Required work
Without including any pictures, please copy every entry below exactly.

Exercise inputs
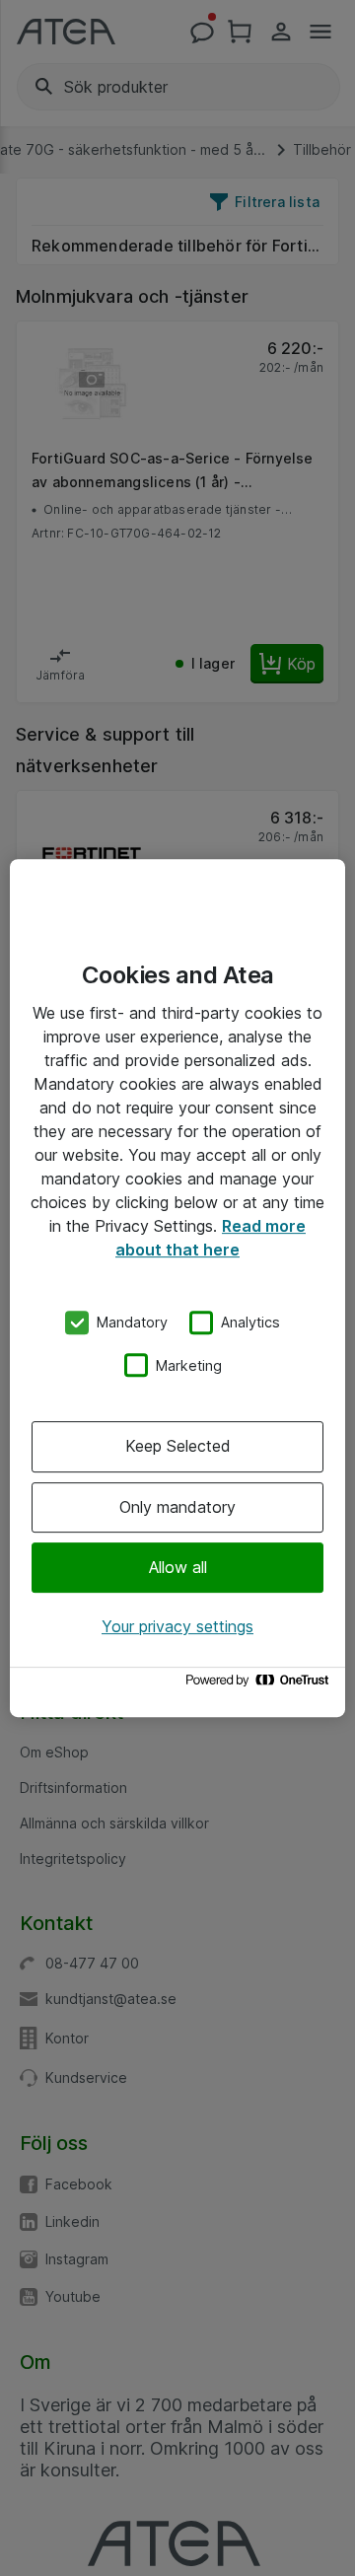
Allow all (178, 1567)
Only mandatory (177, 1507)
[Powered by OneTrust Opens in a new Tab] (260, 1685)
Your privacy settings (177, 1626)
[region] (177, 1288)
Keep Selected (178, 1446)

Answer space
Allow all (178, 1567)
Only mandatory (177, 1507)
[Powered by OneTrust Opens in a new Tab] (260, 1685)
Your privacy settings (177, 1626)
[region] (177, 1288)
Keep Selected (178, 1446)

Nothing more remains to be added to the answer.